Os países europeus estão acordando para o perigo representado pela Rússia, mas o custo da construção de defesas robustas capazes de resistir a um possível recuo dos Estados Unidos é tão grande que ameaça o modelo social europeu pós-Guerra Fria.
Com o provável candidato republicano à Presidência Donald Trump questionando o futuro dos EUA na Organização do Tratado do Atlântico Norte (Otan, a aliança militar ocidental) e as forças russas na ofensiva na Ucrânia, os líderes europeus estão alarmados com relação à ameaça existencial à segurança do continente.
A guerra nas proximidades e disputas com os EUA expuseram brechas nas capacidades militares da Europa que levarão anos para serem reparadas mesmo que os governos tornem os gastos militares uma prioridade política, algo que eles não fazem há décadas.
Na reunião desta quinta-feira (22), os líderes da União Europeia (UE) pretendem abordar as vulnerabilidades de defesa do bloco e sua ambição de expandir a indústria da defesa. Decisões dolorosas estão por vir.

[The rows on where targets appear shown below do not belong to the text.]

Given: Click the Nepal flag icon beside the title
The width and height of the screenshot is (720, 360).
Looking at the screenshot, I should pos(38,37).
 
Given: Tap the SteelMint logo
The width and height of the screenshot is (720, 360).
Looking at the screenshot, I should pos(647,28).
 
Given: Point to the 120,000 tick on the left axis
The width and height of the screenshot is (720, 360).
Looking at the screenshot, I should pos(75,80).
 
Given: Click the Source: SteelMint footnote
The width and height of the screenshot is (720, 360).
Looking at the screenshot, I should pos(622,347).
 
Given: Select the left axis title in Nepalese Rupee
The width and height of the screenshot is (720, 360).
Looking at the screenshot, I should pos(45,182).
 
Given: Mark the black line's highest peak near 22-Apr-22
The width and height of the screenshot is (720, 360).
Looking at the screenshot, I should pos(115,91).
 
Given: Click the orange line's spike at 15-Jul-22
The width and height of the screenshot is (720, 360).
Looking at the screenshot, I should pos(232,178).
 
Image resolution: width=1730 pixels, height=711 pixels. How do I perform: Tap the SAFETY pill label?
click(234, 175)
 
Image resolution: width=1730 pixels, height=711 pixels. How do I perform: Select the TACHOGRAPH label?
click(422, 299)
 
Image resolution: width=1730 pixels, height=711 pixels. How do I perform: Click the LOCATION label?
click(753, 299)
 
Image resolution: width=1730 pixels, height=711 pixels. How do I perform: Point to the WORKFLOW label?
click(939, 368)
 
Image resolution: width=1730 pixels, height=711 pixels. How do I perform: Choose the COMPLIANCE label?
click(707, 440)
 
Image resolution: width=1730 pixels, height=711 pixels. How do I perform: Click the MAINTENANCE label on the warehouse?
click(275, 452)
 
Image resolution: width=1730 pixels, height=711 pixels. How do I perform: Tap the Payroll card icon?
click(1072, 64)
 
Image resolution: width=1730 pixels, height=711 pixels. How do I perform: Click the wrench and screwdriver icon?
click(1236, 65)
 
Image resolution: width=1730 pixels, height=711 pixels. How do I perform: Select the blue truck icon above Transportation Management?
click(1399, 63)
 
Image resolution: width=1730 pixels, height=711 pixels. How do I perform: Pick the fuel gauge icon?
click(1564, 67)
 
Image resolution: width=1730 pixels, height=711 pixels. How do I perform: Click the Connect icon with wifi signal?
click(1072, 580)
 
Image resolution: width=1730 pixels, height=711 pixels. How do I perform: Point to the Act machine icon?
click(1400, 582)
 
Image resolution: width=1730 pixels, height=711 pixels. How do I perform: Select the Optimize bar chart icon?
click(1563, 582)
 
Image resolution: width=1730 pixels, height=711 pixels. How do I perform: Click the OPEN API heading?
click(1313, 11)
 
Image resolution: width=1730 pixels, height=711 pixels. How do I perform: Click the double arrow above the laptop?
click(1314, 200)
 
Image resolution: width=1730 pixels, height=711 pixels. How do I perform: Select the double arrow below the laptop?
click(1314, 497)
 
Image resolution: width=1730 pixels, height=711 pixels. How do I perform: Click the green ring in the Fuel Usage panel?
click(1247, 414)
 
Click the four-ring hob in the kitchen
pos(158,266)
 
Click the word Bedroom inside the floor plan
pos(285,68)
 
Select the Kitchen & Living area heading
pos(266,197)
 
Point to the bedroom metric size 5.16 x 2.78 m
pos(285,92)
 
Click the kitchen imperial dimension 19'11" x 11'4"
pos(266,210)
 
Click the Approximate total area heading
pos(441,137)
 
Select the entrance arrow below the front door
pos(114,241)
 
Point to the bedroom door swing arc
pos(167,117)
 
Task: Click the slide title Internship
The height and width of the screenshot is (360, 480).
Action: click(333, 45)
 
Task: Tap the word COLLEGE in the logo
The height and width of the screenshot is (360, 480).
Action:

O reforço da segurança da Europa exigirá gastos crescentes com a defesa em um momento em que muitos países europeus estão cortando seus orçamentos para lidar com altos níveis de endividamento e crescimento econômico fraco. Alcançar os gastos militares que alguns políticos e especialistas afirmam ser necessários é algo que forçará os membros europeus da Otan a começar a reverter os grandes aumentos de gastos sociais do pós-Guerra Fria.
“É preciso reformular o contrato social”, diz Gabrielius Landsbergis, ministro das Relações Exteriores da Lituânia, que alertou que a Rússia em algum momento atacará países da Otan se não for derrotada na Ucrânia.
A Europa precisará de pelo menos 20 anos para construir uma força capaz de reverter uma invasão russa da Lituânia e partes próximas da Polônia sem a ajuda dos EUA, aponta uma análise de 2019 do centro de estudos International Institute for Strategic Studies (IISS). O custo, segundo o instituto seria de US$ 357 bilhões, equivalente a mais de US$ 420 bilhões em valores atuais. Os aliados europeus da Otan deverão gastar US$ 380 bilhões com defesa este ano.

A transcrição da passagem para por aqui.